= What is required =
Rewrite the rows starting at the line containing "Image resolution: width=1372" and ending at the line containing "[x=229, y=64]", with "terminal" updated to "console" and nothing else changed.

[Supplied records start]

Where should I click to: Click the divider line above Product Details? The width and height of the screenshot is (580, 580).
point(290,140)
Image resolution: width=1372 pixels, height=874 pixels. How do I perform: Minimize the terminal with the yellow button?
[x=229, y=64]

[Supplied records end]
[Supplied records start]

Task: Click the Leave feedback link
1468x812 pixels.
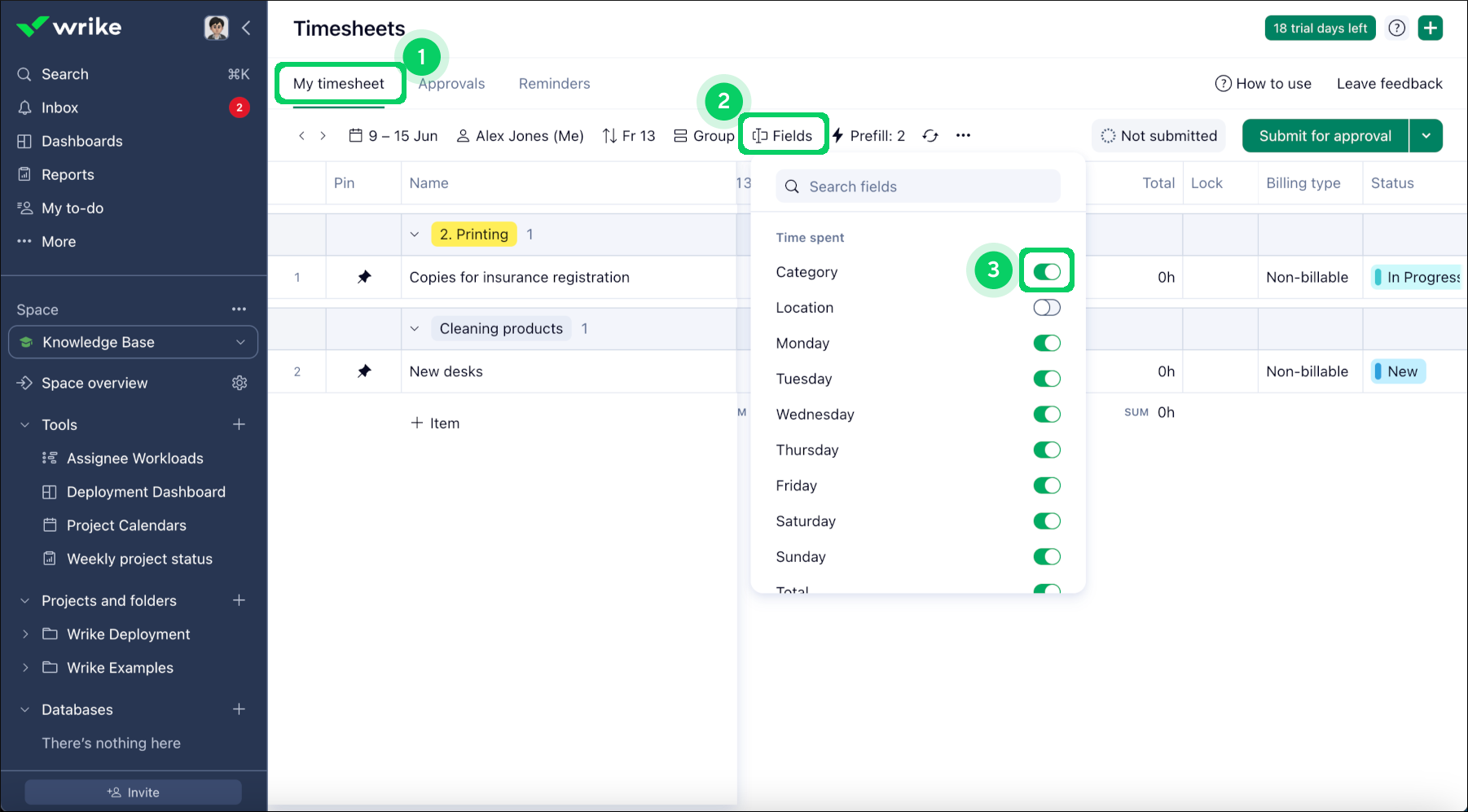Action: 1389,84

[Supplied records end]
[Supplied records start]

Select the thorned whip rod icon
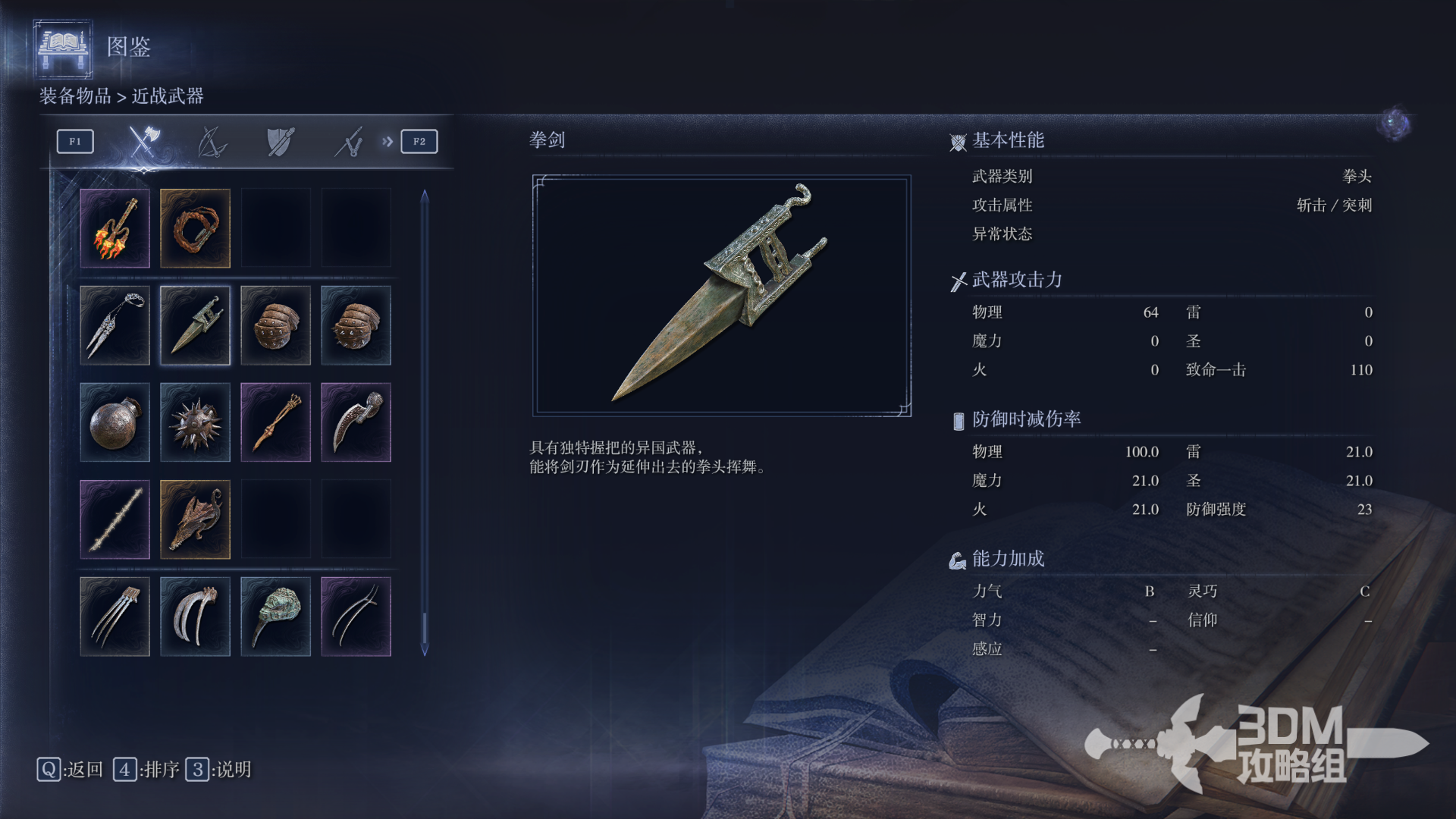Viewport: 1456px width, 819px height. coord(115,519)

[Supplied records end]

= Solution below =
Image resolution: width=1372 pixels, height=874 pixels. How do I perform: Minimize the console with the yellow button?
[x=229, y=64]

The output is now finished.